Den Grätenschneider kenne ich. Das funktioniert gut, allerdings bekommt man das genau so gut mit einem scharfen Filetiermesser hin. Der Grätenschneider ist halt nur schneller.

Wenn ich die Filets frittiere, sind die Gräten weg. Die schrumpeln komplett ein, wenn das Öl richtig heiß ist.

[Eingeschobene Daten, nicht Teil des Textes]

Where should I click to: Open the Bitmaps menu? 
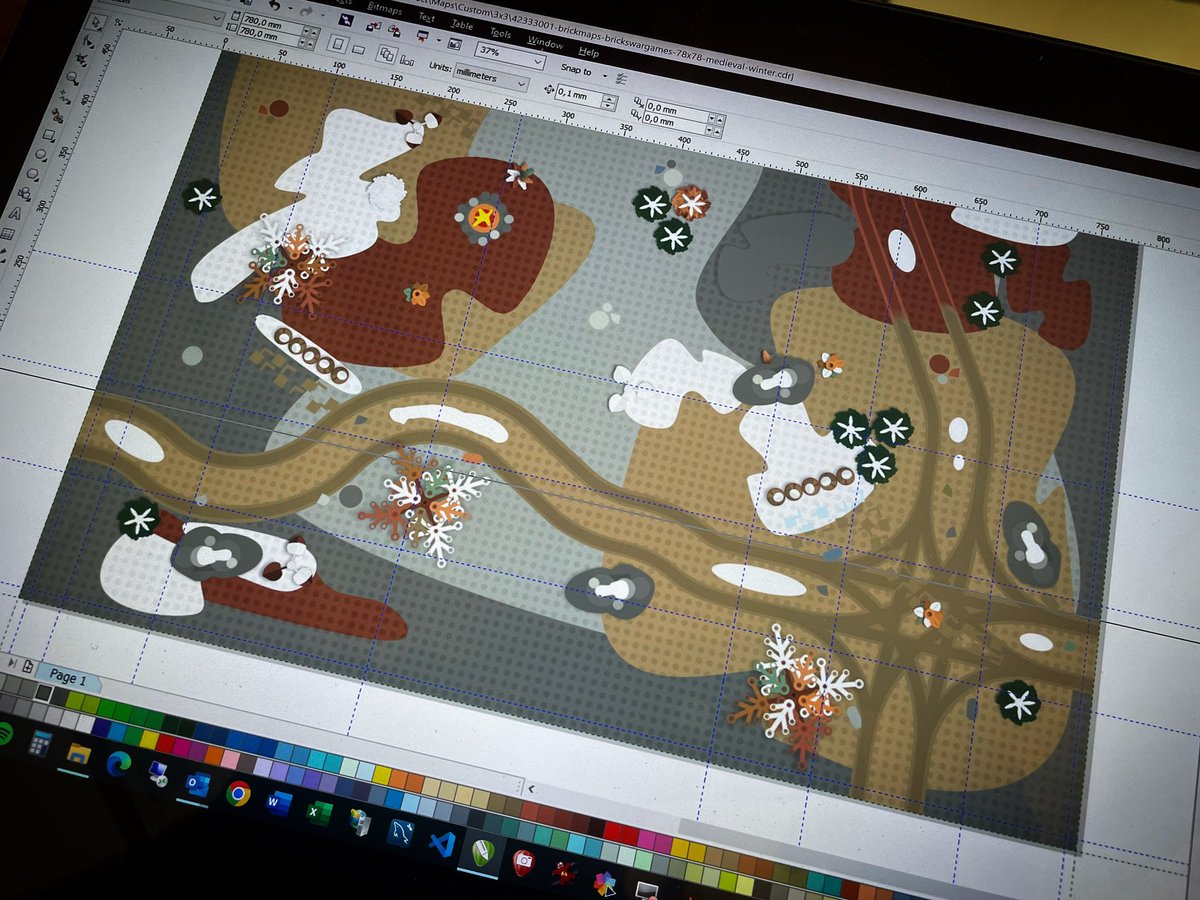coord(385,10)
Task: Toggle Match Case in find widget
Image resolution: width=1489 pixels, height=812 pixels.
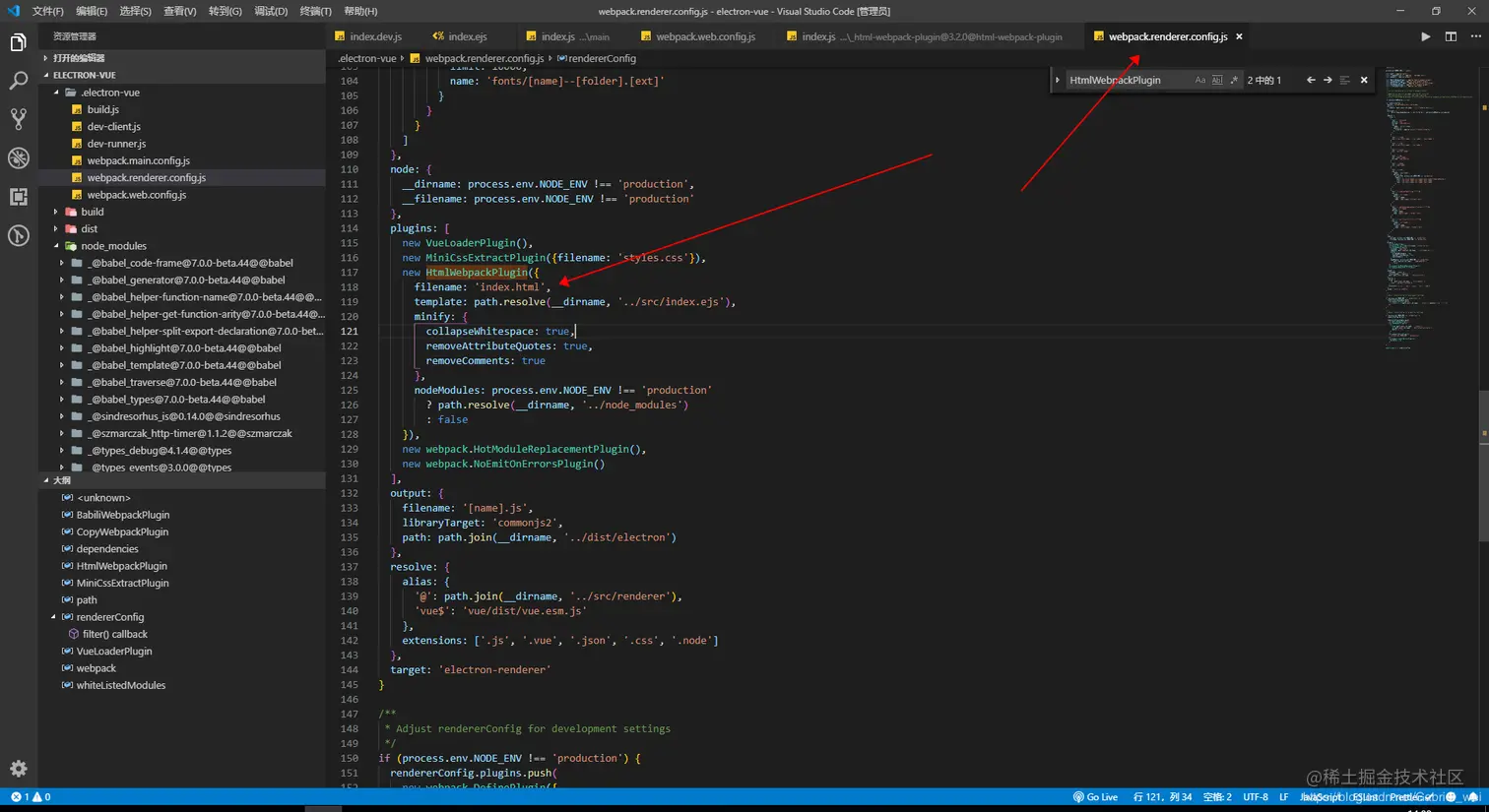Action: tap(1199, 80)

Ich räuchere die Filets aber gern. Und genau in diesem Fall habe ich bei frischem Fisch das Grätenproblem.


----------



## j.Breithardt (16. März 2014)

*AW: Einfluss des Einfrierens auf Grätenauflösung*



Naturliebhaber schrieb:


> Ich schneide die Filets erst nach dem Auftauen ein.


 

OK, kam für mich vorher nicht rüber. :m


----------



## 42er barsch (16. März 2014)

*AW: Einfluss des Einfrierens auf Grätenauflösung*

hi

ich lese aus deinen postings heraus das du geschröpfte ( alle 2-3mm einschneiden ) filets

fritierst UND räucherst.

sollte das wirklich der fall sein besteht dein problem darin das deine filets beim räuchern kein heisses fett abbekommen.

schröpfen funktioniert nur im zusammenspiel mit heissem fett.

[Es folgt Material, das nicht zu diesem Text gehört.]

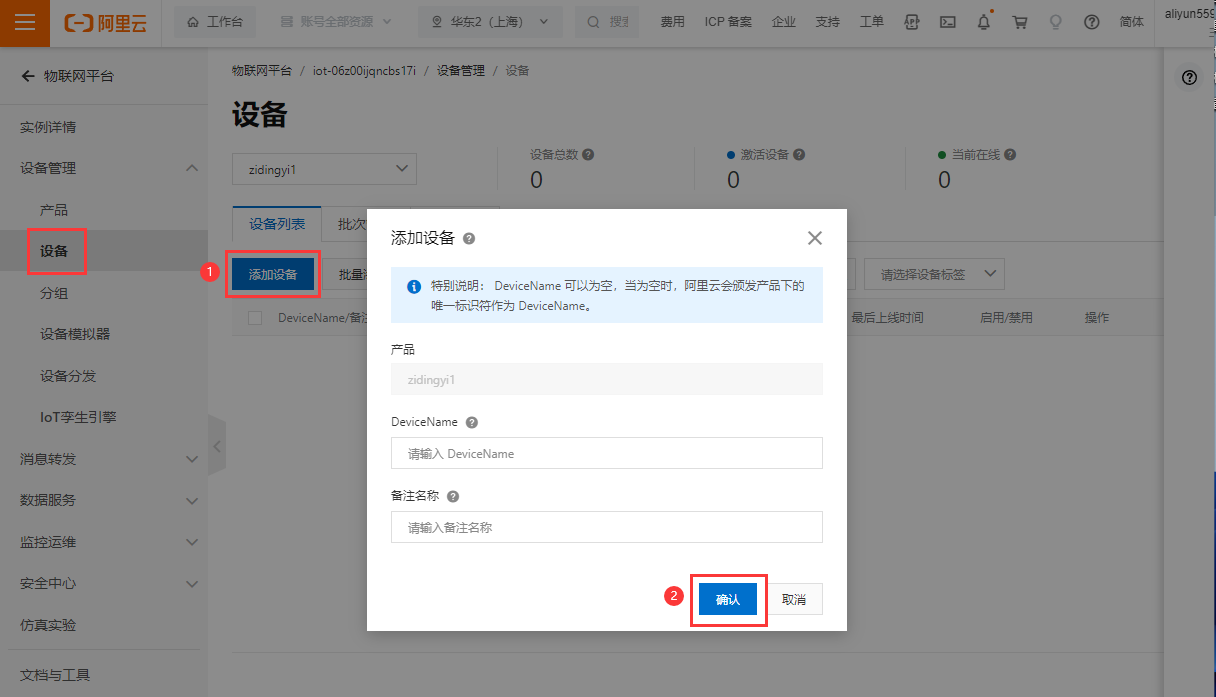Click the help question mark in the top bar
Viewport: 1216px width, 697px height.
(1091, 22)
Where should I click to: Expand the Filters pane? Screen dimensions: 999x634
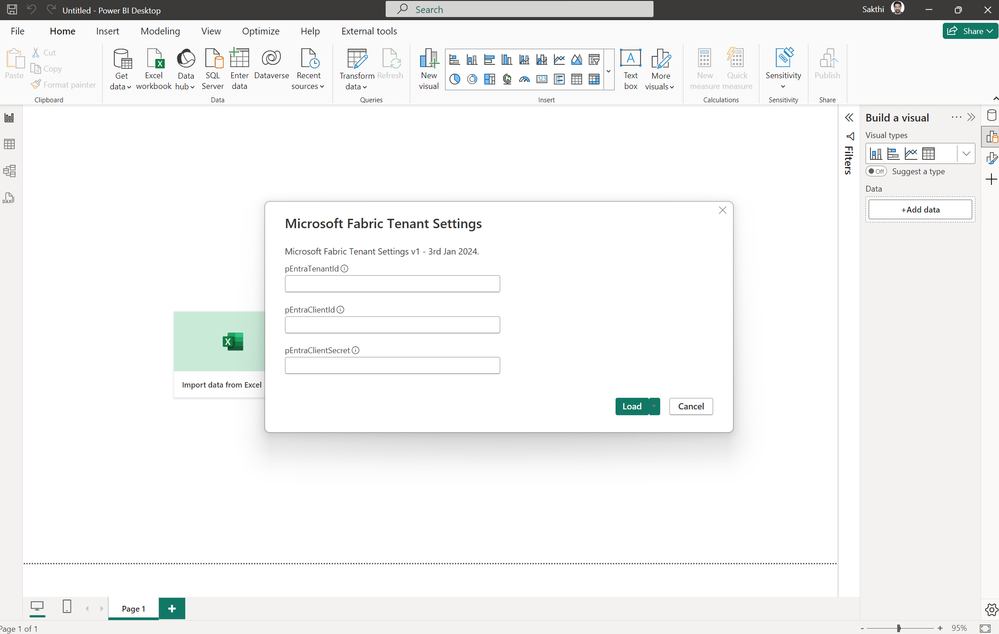[849, 117]
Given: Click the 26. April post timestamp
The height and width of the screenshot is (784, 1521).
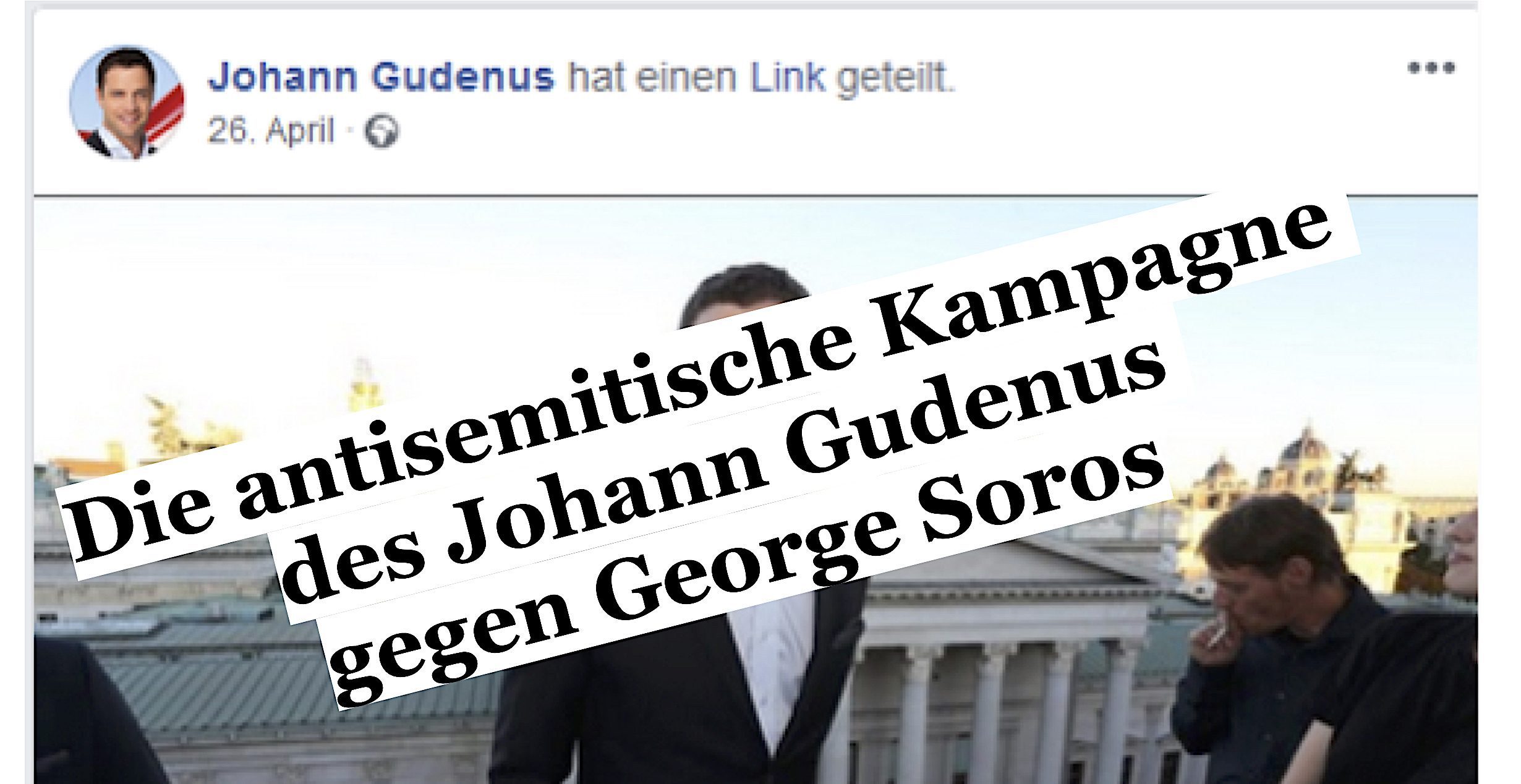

durch die hohe temperatur werden die gräten, wo sie mit dem fett in berührung kommen "ausgemergelt".

wenn du alle 2mm einen schnitt machst und bedenkst das von beiden seiten heisses fett in die schnitte eindringt muss von jeder seite aus nur 1mm ausgemwrgelt werden um die gräten beim essen nicht mehr zu spüren.

ich behandele rotaugen von 30-35cm auf die gleiche art und hatte noch nie das problem jemals eine der zwischenmuskelgräten zu spüren und ich schneide nur alle 4-5mm ein.

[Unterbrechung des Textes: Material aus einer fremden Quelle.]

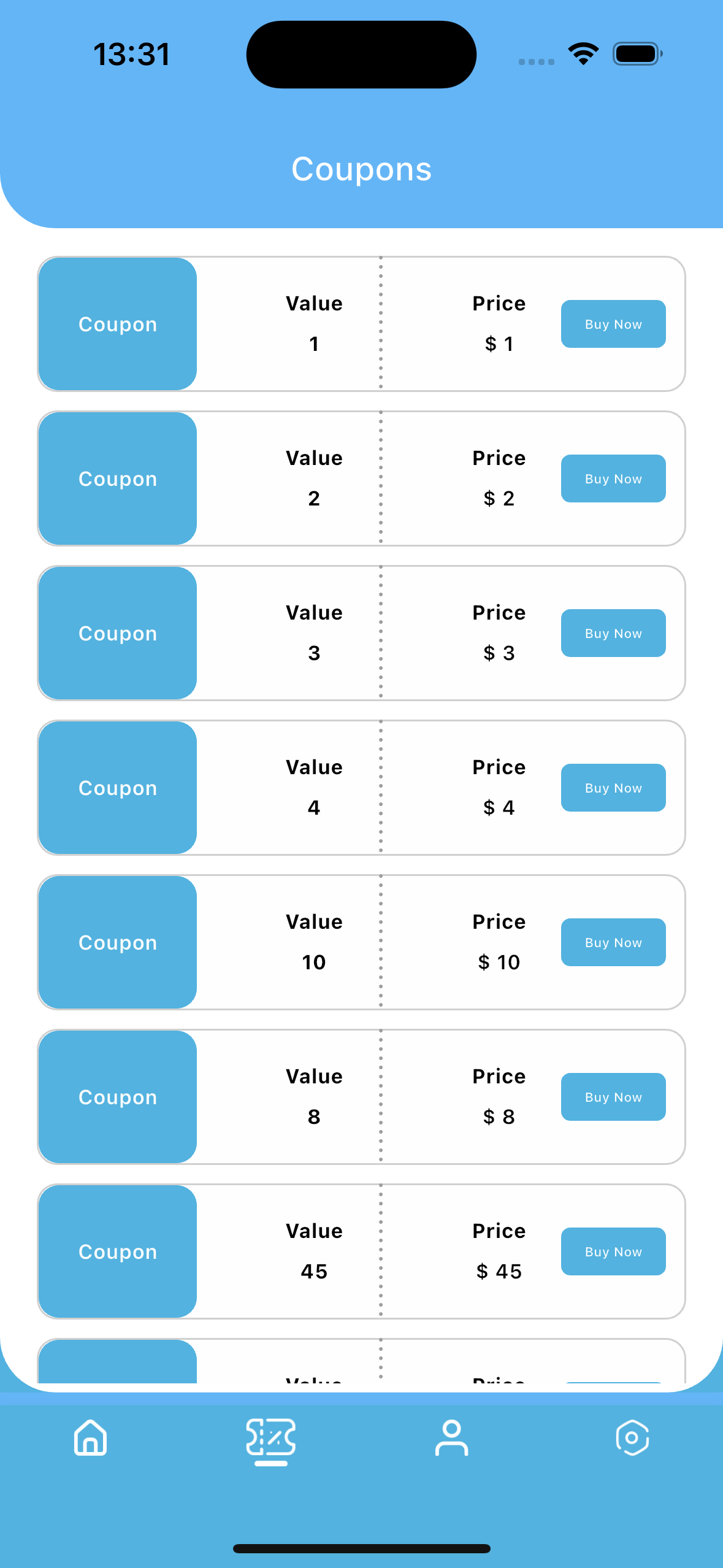Tap the blue Coupon tile valued 1

(x=118, y=324)
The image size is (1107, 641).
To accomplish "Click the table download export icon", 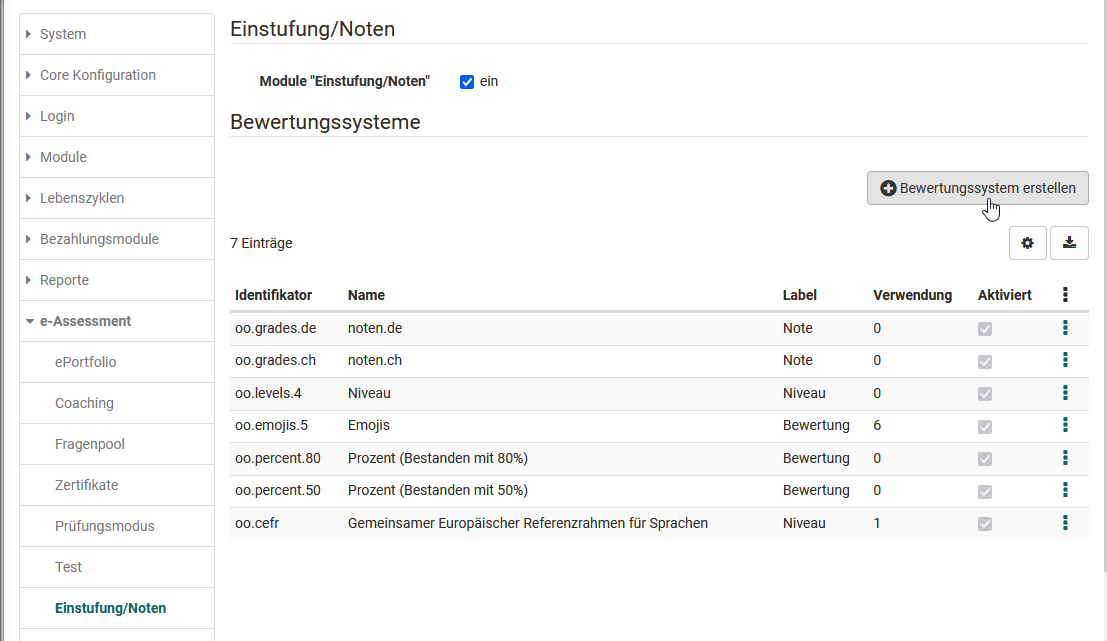I will [x=1069, y=243].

beim räuchern macht schröpfen demnach keinen sinn.


----------



## j.Breithardt (16. März 2014)

*AW: Einfluss des Einfrierens auf Grätenauflösung*

Schröpfen ???? #c

Kenne ich absolut anders.


----------



## 42er barsch (16. März 2014)

*AW: Einfluss des Einfrierens auf Grätenauflösung*

@j.breithardt

https://www.google.de/search?biw=12....6.6.0....0...1c.1.37.img..5.1.73.6Pw1LaTmCnY


----------